I often write “Dig deeper” in the margins of student essays. What does it mean to “dig deeper”?
“Dig deeper” means:
Do not be satisfied with the first thesis which comes to mind. Whatever thesis you first arrive at, assume such a thesis, if well defended, will earn you a C. Take your first thesis and ask yourself, “How can I make this better?” When I write “Dig deeper” in the margins, it means you probably wrote the first thing which came to mind.
What makes a thesis better? Particularity, certainty, distinction, deceptive simplicity.
Digging deeper means acknowledging that appearances can not only be deceiving, but dull.
Digging deeper appeals to St. Paul’s teaching that the soul is “the inner man,” that the quickening spirit of a thing is beyond the reach of sight, and must be intuited, discerned, reflexively discovered within the mind. Just as a man has “an inner man,” so the French Revolution has “an inner revolution,” stories have “inner stories,” political theories have “inner political theories.” Digging deeper means finding the inner thing.
Solomon teaches that, “The end of a thing is better than its beginning.” What is “the end” of the thing you are speaking of? Where does it all finally go?
Digging deeper assumes an audience. High school writers are typically unaware of the fact they have readers. Digging deeper pities the teacher, seeks the delight of the teacher. Digging deeper assumes the reader is merely human, capable of boredom, distraction, ennui. Digging deeper means imagining your words being read by another as you write them.
Digging deeper assumes a small editorial devil sits on your shoulder and regularly scoffs at thinly composed sentences, filler, vain repetition of information provided earlier.
“Dig deeper” in the margins of your paper means, “We have been studying this book for three weeks. These are not the thoughts of a person who has been studying this book for three weeks. Someone who read a Wikipedia summary of this book could have easily written what you have written here.”

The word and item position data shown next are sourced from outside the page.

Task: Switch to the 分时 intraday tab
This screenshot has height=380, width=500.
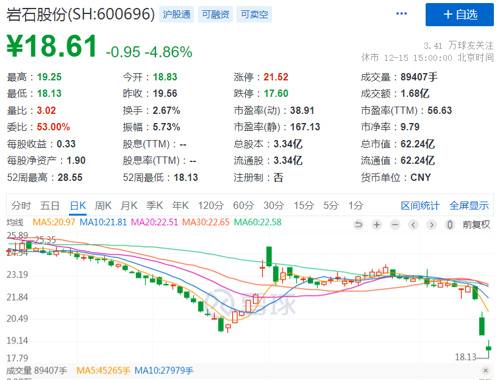Action: point(21,206)
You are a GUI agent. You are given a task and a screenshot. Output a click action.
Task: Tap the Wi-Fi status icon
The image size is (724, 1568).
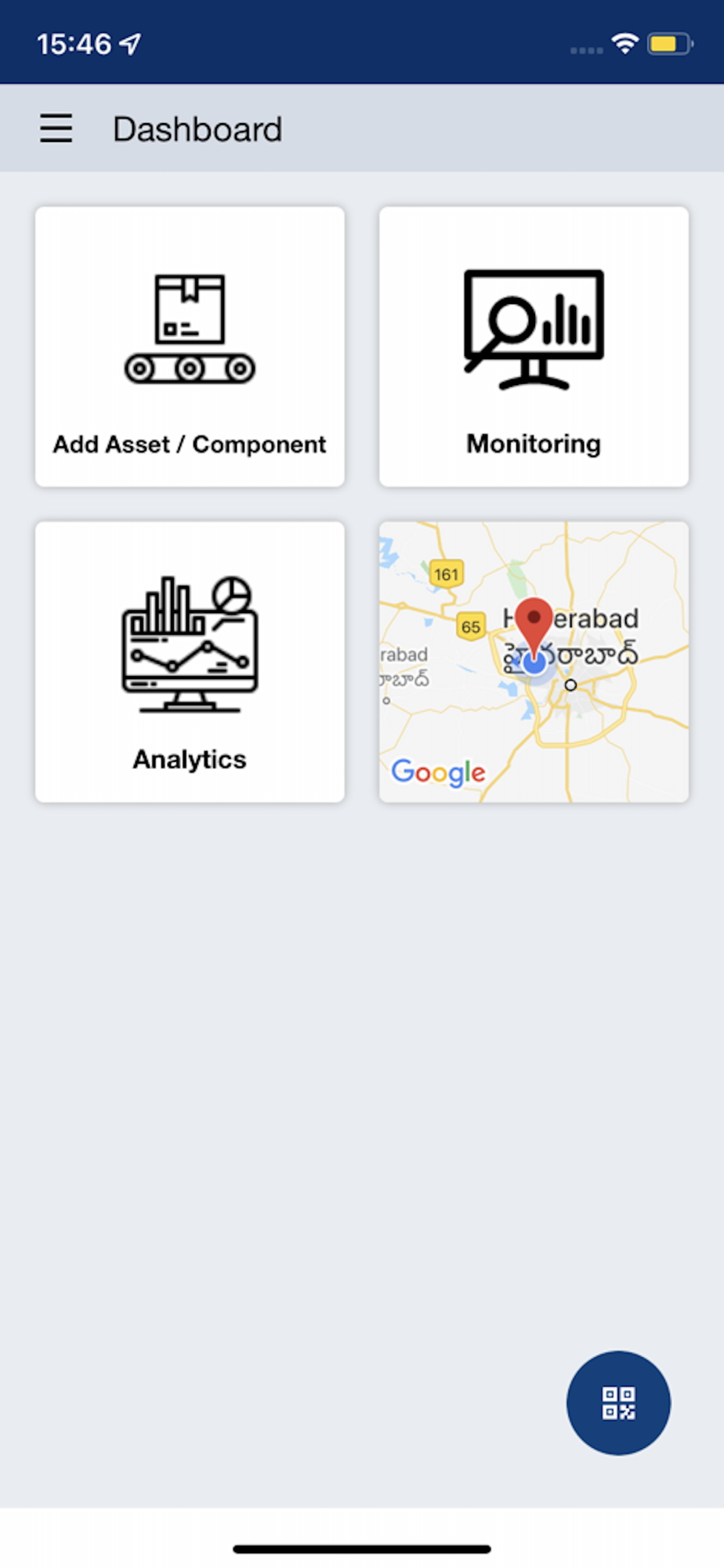(624, 44)
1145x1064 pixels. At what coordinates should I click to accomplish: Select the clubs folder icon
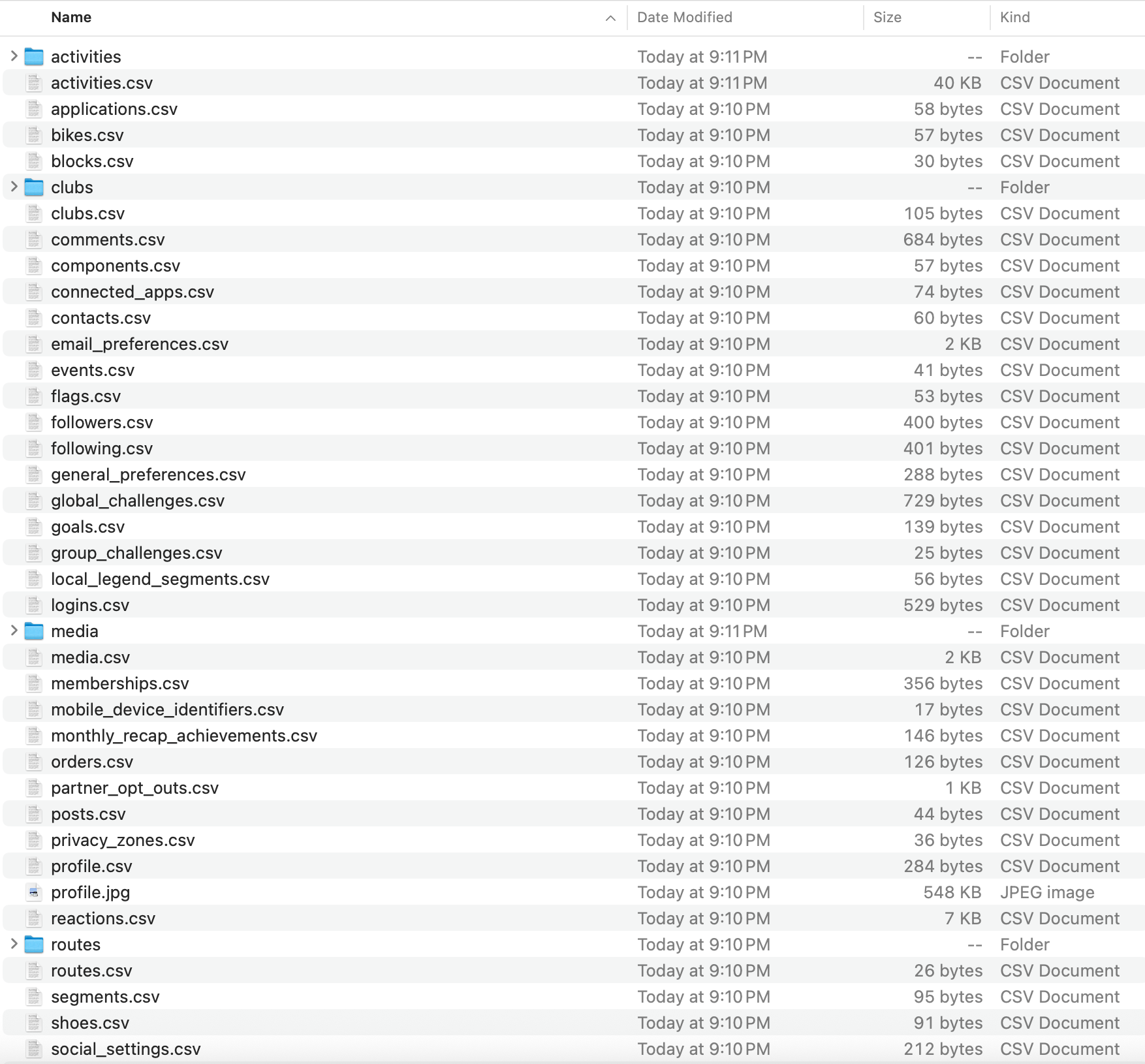pos(34,187)
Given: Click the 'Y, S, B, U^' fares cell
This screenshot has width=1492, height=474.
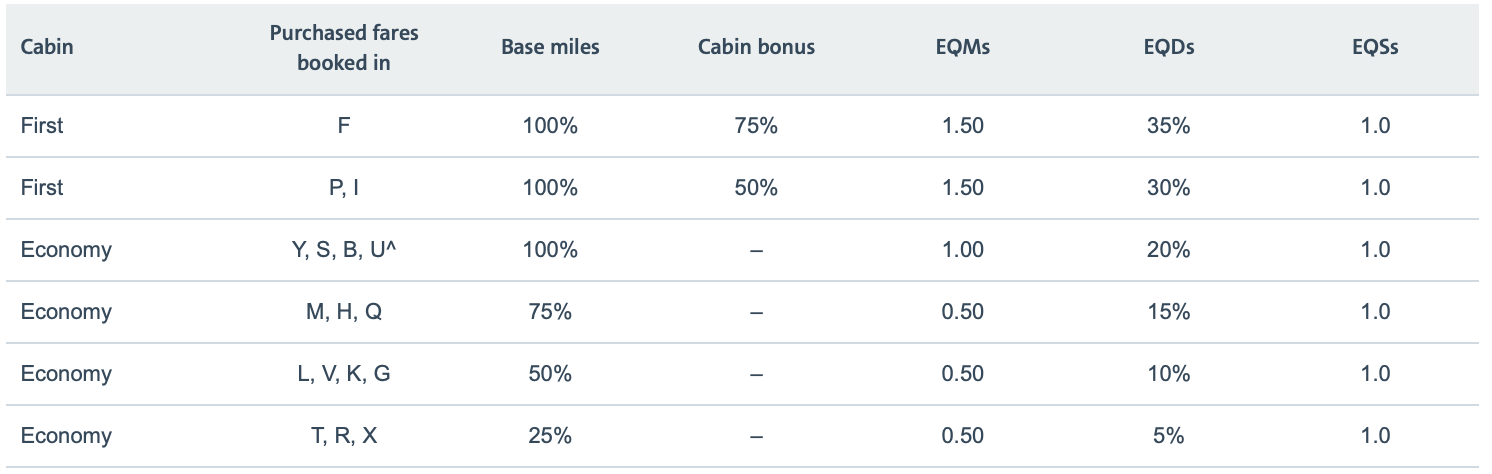Looking at the screenshot, I should click(344, 250).
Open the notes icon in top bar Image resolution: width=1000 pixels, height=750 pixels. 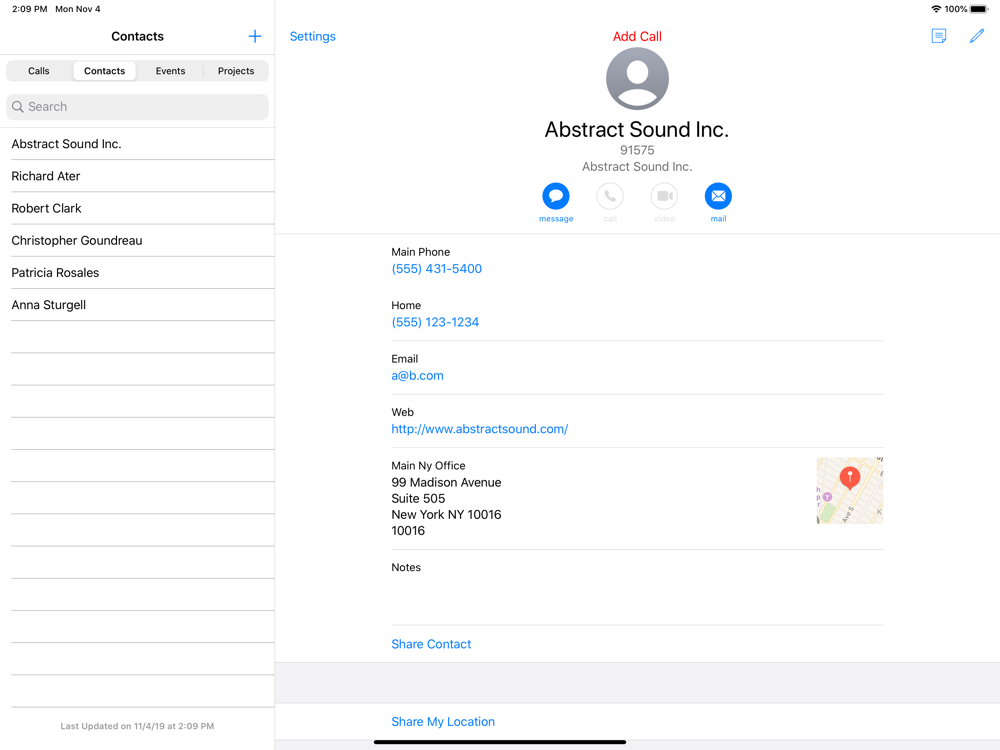click(938, 37)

Digging deeper means digging deeper than the self. “Be imitators of me…” teaches the apostle. By the time junior or senior year rolls around, students should have a favorite intellectual, a favorite theologian, a favorite philosopher. Digging deeper means not writing essays as yourself, but writing essays as Rousseau, as Burke, as Aeschylus. Digging deeper means writing to satisfy not merely the teacher, but the author’s intellectual hero.
Digging deeper means pretending you are a genius when you sit down to write, and after years of pretending to be a genius, accidentally becoming one.